Martinez’s actions could have been viewed as sound election administration practice, especially because a recent study by UC Berkeley political scientist Henry Brady found that the Inkavote system is the worst performing voting system used in California—now that the terribly-performing punch card machines have been decertified.

But Martinez deserves criticism on two grounds. First, Martinez did not adequately get the word out to candidates and the press before the election that this correcting practice was going to take place, and that it would likely delay the announcement of results on election night. The delay and subsequent investigation of the reasons for it now have created a great deal of suspicion about the vote counting process, with at least one observer noting that the city employees working under Martinez are members of a labor union that had endorsed Jim Hahn for mayor.

Unfortunately, the revelations come after Florida 2000, with many reports since then on nationwide problems with the casting and counting of ballots. The reports about Los Angeles simply feed into a growing national belief that we cannot conduct elections in this country in a competent and neutral way.

Second, the “correction” process puts too much discretion in the hands of election officials and in close elections could sway election outcomes. Consider the controversial San Diego mayoral election in November between two runoff candidates and a strong write-in candidate, San Diego city council member Donna Frye. San Diego election officials “corrected” some optically scanned ballots in the very close mayor’s race but not others.

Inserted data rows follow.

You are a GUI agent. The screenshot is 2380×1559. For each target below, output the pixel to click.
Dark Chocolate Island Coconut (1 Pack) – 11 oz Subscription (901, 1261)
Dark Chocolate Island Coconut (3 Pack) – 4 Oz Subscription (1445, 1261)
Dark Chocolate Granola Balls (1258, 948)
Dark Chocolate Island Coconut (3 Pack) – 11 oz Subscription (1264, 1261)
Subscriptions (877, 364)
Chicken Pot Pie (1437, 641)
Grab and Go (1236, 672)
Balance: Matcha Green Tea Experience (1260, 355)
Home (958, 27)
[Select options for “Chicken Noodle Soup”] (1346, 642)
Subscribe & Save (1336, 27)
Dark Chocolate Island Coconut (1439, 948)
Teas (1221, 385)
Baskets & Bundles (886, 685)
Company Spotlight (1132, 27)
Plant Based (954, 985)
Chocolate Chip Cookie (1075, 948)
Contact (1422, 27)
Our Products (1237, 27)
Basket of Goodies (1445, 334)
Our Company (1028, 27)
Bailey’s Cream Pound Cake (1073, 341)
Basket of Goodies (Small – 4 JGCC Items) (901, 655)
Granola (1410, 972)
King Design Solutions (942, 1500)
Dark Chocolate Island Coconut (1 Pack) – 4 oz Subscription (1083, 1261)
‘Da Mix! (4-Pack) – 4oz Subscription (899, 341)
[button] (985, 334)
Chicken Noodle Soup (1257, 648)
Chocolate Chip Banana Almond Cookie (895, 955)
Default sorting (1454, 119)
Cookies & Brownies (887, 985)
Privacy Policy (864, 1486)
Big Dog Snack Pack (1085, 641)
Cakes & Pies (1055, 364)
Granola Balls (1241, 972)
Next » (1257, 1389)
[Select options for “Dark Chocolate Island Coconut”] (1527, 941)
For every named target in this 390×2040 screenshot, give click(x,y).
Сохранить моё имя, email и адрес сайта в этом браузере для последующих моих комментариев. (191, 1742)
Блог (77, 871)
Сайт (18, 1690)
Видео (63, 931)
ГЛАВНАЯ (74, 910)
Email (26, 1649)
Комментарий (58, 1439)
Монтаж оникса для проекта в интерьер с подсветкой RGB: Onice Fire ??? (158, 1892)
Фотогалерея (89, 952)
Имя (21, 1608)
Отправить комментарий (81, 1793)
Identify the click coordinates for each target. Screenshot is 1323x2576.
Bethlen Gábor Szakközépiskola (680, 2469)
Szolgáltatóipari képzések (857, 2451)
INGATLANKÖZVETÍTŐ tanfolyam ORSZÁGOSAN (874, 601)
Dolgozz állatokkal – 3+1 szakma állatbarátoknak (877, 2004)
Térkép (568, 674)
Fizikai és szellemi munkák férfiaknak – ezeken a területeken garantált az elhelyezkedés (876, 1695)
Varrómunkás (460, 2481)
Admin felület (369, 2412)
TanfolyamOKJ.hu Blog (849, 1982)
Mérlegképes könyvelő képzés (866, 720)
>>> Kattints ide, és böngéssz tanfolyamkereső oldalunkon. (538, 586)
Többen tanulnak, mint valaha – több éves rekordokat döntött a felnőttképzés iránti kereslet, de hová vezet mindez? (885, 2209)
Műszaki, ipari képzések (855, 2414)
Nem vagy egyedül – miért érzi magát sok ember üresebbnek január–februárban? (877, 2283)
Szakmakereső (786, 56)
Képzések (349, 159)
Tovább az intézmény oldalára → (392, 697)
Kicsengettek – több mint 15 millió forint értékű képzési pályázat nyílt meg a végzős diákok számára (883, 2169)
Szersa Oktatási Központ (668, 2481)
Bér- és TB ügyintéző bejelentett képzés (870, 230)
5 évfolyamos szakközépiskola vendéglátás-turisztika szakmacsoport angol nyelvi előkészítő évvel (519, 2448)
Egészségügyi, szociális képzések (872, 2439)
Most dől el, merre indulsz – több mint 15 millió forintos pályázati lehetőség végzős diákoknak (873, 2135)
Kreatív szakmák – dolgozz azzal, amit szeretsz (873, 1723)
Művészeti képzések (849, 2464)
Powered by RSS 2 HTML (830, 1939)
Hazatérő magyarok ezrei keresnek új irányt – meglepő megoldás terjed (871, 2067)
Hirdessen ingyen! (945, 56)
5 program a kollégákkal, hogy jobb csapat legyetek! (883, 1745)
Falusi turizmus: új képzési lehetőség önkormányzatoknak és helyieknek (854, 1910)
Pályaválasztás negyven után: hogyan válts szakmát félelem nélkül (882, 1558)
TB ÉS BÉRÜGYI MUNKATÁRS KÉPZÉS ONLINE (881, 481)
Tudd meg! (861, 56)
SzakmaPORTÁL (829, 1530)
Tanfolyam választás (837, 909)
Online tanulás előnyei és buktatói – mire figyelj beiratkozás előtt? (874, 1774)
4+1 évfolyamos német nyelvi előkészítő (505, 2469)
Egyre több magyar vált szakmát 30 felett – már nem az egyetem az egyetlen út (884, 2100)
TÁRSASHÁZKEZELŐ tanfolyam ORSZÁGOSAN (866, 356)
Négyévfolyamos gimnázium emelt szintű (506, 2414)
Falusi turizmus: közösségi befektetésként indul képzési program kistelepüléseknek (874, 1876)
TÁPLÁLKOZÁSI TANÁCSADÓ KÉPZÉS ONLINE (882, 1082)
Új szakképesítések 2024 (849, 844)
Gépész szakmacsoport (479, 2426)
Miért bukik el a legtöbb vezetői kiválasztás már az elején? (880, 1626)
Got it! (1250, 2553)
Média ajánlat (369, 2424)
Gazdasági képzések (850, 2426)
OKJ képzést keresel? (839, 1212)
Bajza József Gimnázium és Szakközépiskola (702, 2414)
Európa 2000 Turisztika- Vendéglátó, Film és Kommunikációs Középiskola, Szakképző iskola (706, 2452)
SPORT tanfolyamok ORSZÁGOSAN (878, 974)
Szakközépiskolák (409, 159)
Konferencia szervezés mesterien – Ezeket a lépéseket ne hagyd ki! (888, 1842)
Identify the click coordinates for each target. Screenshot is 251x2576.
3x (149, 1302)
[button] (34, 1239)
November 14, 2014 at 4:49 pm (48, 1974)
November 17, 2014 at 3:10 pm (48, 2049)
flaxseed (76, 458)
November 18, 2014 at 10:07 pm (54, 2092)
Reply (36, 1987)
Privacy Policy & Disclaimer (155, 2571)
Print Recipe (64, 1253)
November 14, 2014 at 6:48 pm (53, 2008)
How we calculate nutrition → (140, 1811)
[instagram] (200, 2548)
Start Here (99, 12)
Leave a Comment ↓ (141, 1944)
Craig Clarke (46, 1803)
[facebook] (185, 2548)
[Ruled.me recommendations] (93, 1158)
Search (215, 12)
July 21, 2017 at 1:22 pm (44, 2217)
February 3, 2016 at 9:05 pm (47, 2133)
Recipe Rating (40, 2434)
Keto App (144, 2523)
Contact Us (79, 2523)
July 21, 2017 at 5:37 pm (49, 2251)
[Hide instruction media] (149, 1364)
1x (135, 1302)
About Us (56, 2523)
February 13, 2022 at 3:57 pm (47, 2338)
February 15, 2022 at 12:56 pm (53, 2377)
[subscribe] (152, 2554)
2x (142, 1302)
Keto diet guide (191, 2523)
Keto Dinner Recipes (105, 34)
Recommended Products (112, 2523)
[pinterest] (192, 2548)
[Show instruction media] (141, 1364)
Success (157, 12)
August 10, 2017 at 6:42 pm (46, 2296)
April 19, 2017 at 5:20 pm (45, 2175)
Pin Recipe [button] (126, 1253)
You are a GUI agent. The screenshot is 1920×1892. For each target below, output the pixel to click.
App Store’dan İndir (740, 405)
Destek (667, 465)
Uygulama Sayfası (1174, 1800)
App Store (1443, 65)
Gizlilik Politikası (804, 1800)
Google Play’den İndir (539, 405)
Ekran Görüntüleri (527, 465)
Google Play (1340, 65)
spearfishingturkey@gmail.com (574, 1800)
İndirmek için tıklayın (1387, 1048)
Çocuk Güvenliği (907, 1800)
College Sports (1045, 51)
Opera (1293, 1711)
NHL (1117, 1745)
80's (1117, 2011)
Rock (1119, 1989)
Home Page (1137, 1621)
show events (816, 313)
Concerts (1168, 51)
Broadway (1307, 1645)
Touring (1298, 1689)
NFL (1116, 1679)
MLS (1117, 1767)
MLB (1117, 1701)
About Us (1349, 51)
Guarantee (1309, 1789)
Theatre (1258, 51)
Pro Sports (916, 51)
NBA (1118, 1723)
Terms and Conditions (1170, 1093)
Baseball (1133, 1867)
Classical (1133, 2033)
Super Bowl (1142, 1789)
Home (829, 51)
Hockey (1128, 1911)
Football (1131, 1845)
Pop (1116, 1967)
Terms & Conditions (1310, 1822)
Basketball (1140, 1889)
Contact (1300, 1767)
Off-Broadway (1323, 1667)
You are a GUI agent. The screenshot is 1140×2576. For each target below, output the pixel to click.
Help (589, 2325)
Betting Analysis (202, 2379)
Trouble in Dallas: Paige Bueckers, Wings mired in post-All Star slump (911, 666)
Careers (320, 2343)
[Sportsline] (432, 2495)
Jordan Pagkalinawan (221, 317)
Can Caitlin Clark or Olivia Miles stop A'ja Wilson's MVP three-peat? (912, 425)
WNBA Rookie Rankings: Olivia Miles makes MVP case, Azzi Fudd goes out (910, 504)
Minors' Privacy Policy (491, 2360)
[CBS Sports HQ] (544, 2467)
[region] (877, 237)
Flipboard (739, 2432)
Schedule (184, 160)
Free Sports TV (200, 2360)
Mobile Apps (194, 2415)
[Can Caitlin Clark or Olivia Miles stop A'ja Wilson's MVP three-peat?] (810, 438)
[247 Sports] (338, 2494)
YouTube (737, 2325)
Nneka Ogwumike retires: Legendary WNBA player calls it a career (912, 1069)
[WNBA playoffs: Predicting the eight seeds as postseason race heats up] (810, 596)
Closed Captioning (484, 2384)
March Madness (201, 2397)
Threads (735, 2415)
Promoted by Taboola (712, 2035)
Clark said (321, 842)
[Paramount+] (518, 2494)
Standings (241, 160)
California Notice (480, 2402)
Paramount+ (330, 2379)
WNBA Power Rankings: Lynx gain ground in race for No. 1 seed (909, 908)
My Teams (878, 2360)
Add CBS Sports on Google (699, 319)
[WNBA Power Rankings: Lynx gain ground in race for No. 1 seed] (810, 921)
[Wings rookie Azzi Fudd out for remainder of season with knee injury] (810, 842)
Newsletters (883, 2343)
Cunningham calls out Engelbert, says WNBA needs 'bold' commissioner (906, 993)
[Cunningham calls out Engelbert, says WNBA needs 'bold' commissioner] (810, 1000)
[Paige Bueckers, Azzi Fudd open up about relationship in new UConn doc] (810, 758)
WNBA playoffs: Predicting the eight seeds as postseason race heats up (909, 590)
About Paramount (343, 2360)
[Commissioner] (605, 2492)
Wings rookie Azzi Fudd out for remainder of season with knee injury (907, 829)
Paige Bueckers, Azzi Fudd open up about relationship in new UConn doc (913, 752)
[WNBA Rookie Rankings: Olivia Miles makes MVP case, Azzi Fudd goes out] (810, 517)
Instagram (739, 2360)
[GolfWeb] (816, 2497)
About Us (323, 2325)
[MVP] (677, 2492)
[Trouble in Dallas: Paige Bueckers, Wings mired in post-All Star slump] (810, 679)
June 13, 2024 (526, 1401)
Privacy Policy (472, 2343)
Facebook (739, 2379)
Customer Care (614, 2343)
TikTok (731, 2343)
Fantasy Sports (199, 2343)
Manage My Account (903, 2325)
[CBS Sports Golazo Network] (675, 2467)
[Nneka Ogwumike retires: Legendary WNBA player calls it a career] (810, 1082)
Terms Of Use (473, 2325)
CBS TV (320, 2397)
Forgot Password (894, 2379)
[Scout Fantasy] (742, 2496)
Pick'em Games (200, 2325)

If someone put an “x” or a check mark rather than completely filled in the bubble next to a mayoral candidate’s name, the registrar filled in the bubble entirely, defending the correction as fulfilling the voter's intent. However, officials declined to fill in the bubble next to the write-in line if someone wrote “Frye,” despite the fact that the voter’s intent was clear there as well. Officials said state law prevented the latter type of correction.

There are enough unbubbled Frye votes to tip the race to her if a court orders those votes counted, and the failure to correct Frye votes but to correct those other votes raises serious equal protection problems that will soon be resolved by the California appellate courts.

Hertzberg has said he won't contest the election. Had the Los Angeles mayoral election been closer than it was, we would have suffered the same fate as San Diego. I have no doubt that the numerous decisions of city employees over which ballots to “correct” would have been subject to close scrutiny and likely court action.

Martinez will get another shot at running an Inkavote election on May 17, when the Los Angeles runoff takes place. If he plans on further ballot corrections, he should invite representatives from all candidates’ campaigns, along with members of the press, to observe the process. He should also articulate clear rules in advance so that the amount of discretion in the hands of city employees is as little as possible. Then he should utter the election administrator’s prayer: Lord, let this election not be close.